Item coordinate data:
— Begin —

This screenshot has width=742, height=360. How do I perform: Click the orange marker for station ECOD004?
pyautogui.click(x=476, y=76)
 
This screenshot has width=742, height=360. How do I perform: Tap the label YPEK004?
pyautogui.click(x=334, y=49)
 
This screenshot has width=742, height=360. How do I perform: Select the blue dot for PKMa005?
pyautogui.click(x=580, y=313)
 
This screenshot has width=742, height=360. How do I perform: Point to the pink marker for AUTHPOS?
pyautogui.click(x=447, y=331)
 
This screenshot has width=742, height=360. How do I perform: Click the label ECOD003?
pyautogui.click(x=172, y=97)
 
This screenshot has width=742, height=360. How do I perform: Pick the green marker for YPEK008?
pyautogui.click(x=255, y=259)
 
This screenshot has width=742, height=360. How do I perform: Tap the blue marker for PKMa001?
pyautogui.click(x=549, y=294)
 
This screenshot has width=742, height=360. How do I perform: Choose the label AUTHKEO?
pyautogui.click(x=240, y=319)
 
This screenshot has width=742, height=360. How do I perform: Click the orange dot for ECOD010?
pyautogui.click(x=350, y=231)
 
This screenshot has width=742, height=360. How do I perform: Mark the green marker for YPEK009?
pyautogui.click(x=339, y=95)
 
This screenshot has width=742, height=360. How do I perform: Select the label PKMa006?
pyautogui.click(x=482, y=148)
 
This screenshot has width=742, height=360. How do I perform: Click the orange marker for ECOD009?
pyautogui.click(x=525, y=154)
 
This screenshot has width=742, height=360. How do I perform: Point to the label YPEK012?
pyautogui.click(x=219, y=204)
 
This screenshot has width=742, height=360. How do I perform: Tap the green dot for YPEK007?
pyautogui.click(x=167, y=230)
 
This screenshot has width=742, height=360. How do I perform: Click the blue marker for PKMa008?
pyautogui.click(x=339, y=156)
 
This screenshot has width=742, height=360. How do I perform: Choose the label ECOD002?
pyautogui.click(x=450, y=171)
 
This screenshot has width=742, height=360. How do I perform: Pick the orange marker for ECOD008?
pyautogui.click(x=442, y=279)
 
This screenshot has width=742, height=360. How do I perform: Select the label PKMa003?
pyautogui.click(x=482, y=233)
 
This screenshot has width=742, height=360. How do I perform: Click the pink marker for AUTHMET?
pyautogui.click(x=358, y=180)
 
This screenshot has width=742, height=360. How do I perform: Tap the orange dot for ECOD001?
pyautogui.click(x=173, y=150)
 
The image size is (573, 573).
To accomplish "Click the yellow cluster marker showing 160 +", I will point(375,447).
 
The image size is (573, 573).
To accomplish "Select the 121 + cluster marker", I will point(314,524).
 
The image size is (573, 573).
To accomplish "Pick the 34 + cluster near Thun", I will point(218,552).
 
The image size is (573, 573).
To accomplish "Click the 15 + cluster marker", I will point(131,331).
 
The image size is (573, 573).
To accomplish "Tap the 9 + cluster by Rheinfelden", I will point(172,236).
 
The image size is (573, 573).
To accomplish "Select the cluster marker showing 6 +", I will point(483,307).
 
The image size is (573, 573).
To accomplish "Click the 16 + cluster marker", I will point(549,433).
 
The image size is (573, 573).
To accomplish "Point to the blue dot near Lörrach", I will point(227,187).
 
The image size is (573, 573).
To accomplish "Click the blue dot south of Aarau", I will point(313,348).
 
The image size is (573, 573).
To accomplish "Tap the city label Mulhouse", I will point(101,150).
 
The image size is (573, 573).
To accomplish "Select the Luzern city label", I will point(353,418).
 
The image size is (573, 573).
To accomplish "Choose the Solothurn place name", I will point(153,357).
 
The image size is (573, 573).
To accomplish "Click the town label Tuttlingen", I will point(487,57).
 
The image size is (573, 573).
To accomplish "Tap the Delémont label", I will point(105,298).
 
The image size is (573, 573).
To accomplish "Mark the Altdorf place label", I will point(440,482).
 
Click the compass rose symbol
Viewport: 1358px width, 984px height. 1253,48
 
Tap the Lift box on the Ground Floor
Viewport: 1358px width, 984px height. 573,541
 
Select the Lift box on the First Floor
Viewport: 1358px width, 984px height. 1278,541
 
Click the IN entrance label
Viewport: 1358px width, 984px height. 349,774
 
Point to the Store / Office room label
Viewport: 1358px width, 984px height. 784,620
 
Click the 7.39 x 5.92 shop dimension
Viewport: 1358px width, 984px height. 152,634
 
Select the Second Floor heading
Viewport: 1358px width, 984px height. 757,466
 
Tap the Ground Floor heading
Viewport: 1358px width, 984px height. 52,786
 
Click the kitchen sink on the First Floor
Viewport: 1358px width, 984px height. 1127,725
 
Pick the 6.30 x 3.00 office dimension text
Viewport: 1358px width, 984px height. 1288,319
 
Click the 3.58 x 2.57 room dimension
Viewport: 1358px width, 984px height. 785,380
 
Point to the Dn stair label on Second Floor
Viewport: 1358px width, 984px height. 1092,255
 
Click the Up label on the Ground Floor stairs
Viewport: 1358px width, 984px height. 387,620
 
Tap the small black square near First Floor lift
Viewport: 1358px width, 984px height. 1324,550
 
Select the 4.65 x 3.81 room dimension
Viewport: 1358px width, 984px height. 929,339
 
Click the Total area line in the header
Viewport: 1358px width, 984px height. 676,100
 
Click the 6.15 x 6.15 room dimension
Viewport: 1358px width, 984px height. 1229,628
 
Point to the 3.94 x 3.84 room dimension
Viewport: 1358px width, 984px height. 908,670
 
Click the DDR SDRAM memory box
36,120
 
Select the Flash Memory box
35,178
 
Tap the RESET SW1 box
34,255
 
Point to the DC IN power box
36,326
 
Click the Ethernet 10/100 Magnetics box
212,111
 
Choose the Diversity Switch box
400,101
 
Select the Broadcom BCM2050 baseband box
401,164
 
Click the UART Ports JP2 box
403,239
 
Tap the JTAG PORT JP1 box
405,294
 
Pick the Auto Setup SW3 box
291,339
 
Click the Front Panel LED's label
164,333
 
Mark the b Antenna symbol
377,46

— End —

Please write out all of the items again, switching every "Viewport" to "Window" and leaving everything else unchanged.

This screenshot has width=742, height=360. How do I perform: Click the orange marker for station ECOD004?
pyautogui.click(x=476, y=76)
 
This screenshot has width=742, height=360. How do I perform: Tap the label YPEK004?
pyautogui.click(x=334, y=49)
 
This screenshot has width=742, height=360. How do I perform: Select the blue dot for PKMa005?
pyautogui.click(x=580, y=313)
 
This screenshot has width=742, height=360. How do I perform: Point to the pink marker for AUTHPOS?
pyautogui.click(x=447, y=331)
 
This screenshot has width=742, height=360. How do I perform: Click the label ECOD003?
pyautogui.click(x=172, y=97)
 
This screenshot has width=742, height=360. How do I perform: Pick the green marker for YPEK008?
pyautogui.click(x=255, y=259)
 
This screenshot has width=742, height=360. How do I perform: Tap the blue marker for PKMa001?
pyautogui.click(x=549, y=294)
 
This screenshot has width=742, height=360. How do I perform: Choose the label AUTHKEO?
pyautogui.click(x=240, y=319)
 
This screenshot has width=742, height=360. How do I perform: Click the orange dot for ECOD010?
pyautogui.click(x=350, y=231)
 
This screenshot has width=742, height=360. How do I perform: Mark the green marker for YPEK009?
pyautogui.click(x=339, y=95)
 
This screenshot has width=742, height=360. How do I perform: Select the label PKMa006?
pyautogui.click(x=482, y=148)
 
This screenshot has width=742, height=360. How do I perform: Click the orange marker for ECOD009?
pyautogui.click(x=525, y=154)
 
This screenshot has width=742, height=360. How do I perform: Point to the label YPEK012?
pyautogui.click(x=219, y=204)
 
This screenshot has width=742, height=360. How do I perform: Tap the green dot for YPEK007?
pyautogui.click(x=167, y=230)
 
This screenshot has width=742, height=360. How do I perform: Click the blue marker for PKMa008?
pyautogui.click(x=339, y=156)
 
This screenshot has width=742, height=360. How do I perform: Choose the label ECOD002?
pyautogui.click(x=450, y=171)
 
This screenshot has width=742, height=360. How do I perform: Pick the orange marker for ECOD008?
pyautogui.click(x=442, y=279)
 
This screenshot has width=742, height=360. How do I perform: Select the label PKMa003?
pyautogui.click(x=482, y=233)
 
This screenshot has width=742, height=360. How do I perform: Click the pink marker for AUTHMET?
pyautogui.click(x=358, y=180)
 
This screenshot has width=742, height=360. How do I perform: Tap the orange dot for ECOD001?
pyautogui.click(x=173, y=150)
 
The image size is (573, 573).
To accomplish "Click the yellow cluster marker showing 160 +", I will point(375,447).
 
The image size is (573, 573).
To accomplish "Select the 121 + cluster marker", I will point(314,524).
 
The image size is (573, 573).
To accomplish "Pick the 34 + cluster near Thun", I will point(218,552).
 
The image size is (573, 573).
To accomplish "Click the 15 + cluster marker", I will point(131,331).
 
The image size is (573, 573).
To accomplish "Tap the 9 + cluster by Rheinfelden", I will point(172,236).
 
The image size is (573, 573).
To accomplish "Select the cluster marker showing 6 +", I will point(483,307).
 
The image size is (573, 573).
To accomplish "Click the 16 + cluster marker", I will point(549,433).
 
The image size is (573, 573).
To accomplish "Point to the blue dot near Lörrach", I will point(227,187).
 
The image size is (573, 573).
To accomplish "Click the blue dot south of Aarau", I will point(313,348).
 
The image size is (573, 573).
To accomplish "Tap the city label Mulhouse", I will point(101,150).
 
The image size is (573, 573).
To accomplish "Select the Luzern city label", I will point(353,418).
 
The image size is (573, 573).
To accomplish "Choose the Solothurn place name", I will point(153,357).
 
The image size is (573, 573).
To accomplish "Click the town label Tuttlingen", I will point(487,57).
 
The image size is (573, 573).
To accomplish "Tap the Delémont label", I will point(105,298).
 
The image size is (573, 573).
To accomplish "Mark the Altdorf place label", I will point(440,482).
 
Click the compass rose symbol
Window: 1358px width, 984px height. 1253,48
 
Tap the Lift box on the Ground Floor
Window: 1358px width, 984px height. 573,541
 
Select the Lift box on the First Floor
Window: 1358px width, 984px height. 1278,541
 
Click the IN entrance label
Window: 1358px width, 984px height. 349,774
 
Point to the Store / Office room label
Window: 1358px width, 984px height. 784,620
 
Click the 7.39 x 5.92 shop dimension
Window: 1358px width, 984px height. 152,634
 
Select the Second Floor heading
Window: 1358px width, 984px height. 757,466
 
Tap the Ground Floor heading
Window: 1358px width, 984px height. 52,786
 
Click the kitchen sink on the First Floor
Window: 1358px width, 984px height. 1127,725
 
Pick the 6.30 x 3.00 office dimension text
Window: 1358px width, 984px height. 1288,319
 
Click the 3.58 x 2.57 room dimension
Window: 1358px width, 984px height. 785,380
 
Point to the Dn stair label on Second Floor
Window: 1358px width, 984px height. 1092,255
 
Click the Up label on the Ground Floor stairs
Window: 1358px width, 984px height. 387,620
 
Tap the small black square near First Floor lift
Window: 1358px width, 984px height. 1324,550
 
Select the 4.65 x 3.81 room dimension
Window: 1358px width, 984px height. 929,339
 
Click the Total area line in the header
Window: 1358px width, 984px height. 676,100
 
Click the 6.15 x 6.15 room dimension
Window: 1358px width, 984px height. 1229,628
 
Point to the 3.94 x 3.84 room dimension
Window: 1358px width, 984px height. 908,670
 
Click the DDR SDRAM memory box
36,120
 
Select the Flash Memory box
35,178
 
Tap the RESET SW1 box
34,255
 
Point to the DC IN power box
36,326
 
Click the Ethernet 10/100 Magnetics box
212,111
 
Choose the Diversity Switch box
400,101
 
Select the Broadcom BCM2050 baseband box
401,164
 
Click the UART Ports JP2 box
403,239
 
Tap the JTAG PORT JP1 box
405,294
 
Pick the Auto Setup SW3 box
291,339
 
Click the Front Panel LED's label
164,333
 
Mark the b Antenna symbol
377,46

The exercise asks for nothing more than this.